The aim of this research paper is to study in close detail, and to clarify in
some extent, the relationships between two well known approaches to rewriting as
logical deduction, namely, José Meseguer's rewriting logic, and the
constructor-based rewriting logic developed by Mario Rodríguez Artalejo's
research group in Madrid.

The first of these was proposed as a logical framework wherein to
represent other logics, and also as a semantic framework for the
specification of languages and systems. The experience accumulated
throughout the last years has come to support that original intention,
having been shown that rewriting logic is a very flexible framework
in which many other logics, including first-order logic, intuitionistic
logic, linear logic, Horn logic with equality, as well as any other
logic with a sequent calculus, can be represented. An important
characteristic of these representations that should be stressed is
that they are usually quite simple and natural, so that their
mathematical properties are often straightforward to derive.
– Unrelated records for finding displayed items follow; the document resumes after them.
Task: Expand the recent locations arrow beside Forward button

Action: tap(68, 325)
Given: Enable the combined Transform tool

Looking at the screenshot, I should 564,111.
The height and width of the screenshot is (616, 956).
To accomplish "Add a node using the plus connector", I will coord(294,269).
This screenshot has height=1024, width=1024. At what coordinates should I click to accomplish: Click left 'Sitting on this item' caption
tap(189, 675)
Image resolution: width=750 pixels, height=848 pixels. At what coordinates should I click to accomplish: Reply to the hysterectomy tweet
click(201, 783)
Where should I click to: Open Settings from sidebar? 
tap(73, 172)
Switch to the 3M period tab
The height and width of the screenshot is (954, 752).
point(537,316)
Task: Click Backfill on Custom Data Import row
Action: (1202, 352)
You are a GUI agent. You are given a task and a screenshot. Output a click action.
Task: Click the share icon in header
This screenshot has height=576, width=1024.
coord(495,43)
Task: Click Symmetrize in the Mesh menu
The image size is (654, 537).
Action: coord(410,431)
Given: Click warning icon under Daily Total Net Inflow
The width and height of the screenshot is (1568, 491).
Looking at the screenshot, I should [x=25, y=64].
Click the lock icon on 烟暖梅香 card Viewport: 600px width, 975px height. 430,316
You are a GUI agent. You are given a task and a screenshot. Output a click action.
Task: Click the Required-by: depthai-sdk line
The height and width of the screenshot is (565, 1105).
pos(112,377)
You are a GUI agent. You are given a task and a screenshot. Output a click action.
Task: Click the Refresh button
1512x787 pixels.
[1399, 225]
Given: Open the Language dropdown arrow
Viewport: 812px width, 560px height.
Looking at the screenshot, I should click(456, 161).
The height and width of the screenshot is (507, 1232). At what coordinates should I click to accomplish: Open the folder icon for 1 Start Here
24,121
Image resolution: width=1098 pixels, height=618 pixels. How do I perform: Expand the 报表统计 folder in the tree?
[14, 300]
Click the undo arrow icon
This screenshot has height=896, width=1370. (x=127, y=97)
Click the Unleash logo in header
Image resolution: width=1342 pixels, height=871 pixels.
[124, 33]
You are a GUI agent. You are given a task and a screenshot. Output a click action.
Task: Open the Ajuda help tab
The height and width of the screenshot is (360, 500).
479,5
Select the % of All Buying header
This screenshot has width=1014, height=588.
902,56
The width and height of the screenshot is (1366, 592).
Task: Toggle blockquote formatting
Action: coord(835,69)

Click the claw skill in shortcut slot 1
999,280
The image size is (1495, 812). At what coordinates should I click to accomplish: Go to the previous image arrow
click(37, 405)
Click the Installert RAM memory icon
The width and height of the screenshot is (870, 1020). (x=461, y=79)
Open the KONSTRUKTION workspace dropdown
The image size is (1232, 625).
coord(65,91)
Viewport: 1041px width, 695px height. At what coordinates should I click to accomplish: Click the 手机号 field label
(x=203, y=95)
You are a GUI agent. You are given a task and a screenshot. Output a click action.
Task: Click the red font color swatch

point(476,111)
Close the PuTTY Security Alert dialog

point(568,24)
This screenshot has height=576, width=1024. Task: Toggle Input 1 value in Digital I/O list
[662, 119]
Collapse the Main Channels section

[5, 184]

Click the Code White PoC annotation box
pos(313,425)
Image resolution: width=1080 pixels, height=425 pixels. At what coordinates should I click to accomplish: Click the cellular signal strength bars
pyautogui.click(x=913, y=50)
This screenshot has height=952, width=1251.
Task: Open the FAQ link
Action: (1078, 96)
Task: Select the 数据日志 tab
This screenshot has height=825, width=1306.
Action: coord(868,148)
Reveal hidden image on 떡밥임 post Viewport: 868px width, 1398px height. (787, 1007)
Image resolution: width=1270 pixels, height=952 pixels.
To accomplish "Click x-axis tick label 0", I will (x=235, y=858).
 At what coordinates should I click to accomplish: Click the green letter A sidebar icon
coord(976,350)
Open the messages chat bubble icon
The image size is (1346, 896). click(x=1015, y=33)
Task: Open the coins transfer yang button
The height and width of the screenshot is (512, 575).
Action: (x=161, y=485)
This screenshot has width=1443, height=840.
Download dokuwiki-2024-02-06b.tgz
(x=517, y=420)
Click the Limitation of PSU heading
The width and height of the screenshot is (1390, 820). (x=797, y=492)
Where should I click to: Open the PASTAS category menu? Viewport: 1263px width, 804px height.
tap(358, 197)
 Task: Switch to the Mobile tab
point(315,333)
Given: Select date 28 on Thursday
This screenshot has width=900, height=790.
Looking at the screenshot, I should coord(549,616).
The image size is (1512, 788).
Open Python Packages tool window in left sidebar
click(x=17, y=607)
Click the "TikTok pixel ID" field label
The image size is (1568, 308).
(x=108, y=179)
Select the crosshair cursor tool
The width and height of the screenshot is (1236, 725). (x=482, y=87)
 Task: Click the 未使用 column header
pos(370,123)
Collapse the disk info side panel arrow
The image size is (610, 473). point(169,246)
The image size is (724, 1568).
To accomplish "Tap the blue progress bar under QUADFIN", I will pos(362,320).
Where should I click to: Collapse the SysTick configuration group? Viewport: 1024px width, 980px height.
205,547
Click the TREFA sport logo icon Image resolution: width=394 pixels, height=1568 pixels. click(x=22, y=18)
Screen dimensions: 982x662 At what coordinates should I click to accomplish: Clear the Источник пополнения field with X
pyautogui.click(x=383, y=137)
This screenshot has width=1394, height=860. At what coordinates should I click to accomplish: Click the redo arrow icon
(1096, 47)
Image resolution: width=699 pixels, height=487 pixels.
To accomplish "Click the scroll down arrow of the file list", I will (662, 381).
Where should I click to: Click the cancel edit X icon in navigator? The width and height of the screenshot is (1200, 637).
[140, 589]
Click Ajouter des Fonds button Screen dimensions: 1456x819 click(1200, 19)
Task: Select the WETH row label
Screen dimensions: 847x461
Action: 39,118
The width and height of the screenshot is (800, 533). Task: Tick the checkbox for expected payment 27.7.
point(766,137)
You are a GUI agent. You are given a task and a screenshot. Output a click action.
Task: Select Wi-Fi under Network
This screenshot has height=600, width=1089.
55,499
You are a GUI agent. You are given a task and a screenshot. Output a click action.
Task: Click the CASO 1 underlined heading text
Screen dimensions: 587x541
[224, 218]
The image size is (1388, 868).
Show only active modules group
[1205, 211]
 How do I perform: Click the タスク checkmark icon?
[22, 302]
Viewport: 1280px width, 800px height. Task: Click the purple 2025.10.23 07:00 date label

On the other hand, the goal of the constructor-based rewriting
logic is to serve as a logical basis for declarative programming
languages involving lazy evaluation, offering support, in addition,
to nondeterministic functions.

A suitable framework in which to carry out our study is the theory of
*general logics* developed by Meseguer. There, a logic is described in a
very abstract manner and two separated components are distinguished in it: an
*entailment system* and an *institution*, corresponding with the
syntantic and the semantic parts of the logic, respectively. Ideally, we would
like to find entailment systems and institutions associated to the logics under
our consideration so as to be able to define suitable mappings between them;
unfortunately, this will prove to be not possible in all cases, and in those
occasions we will be forced to leave this formal framework.

Our interest throughout this work will be mainly focused on the
simplest versions of both logics, corresponding to an untyped
situation. Nevertheless we will also introduce some of their possible
extensions in order to point out how our methods could be adapted to
deal with more general cases. (Actually, rewriting logic is parameterized
by an underlying equational logic, which can vary from the very simple
unsorted and unconditional one with which we will be mostly concerned,
to the very expressive membership equational logic.)

The final part of this paper tries to contribute with some practical work to the
theoretical developments of previous sections. The idea is to define abstract
datatypes for the finitely presentable theories in both Meseguer's and
Rodríguez-Artalejo's logics, as well as a function mapping theories in this
last logic to theories in rewriting logic simulating their behaviour. This
function can be defined equationally, and so can be specified in the Maude
language associated to rewriting logic, which will allow us to prototype and
execute any constructor-based rewriting logic theory.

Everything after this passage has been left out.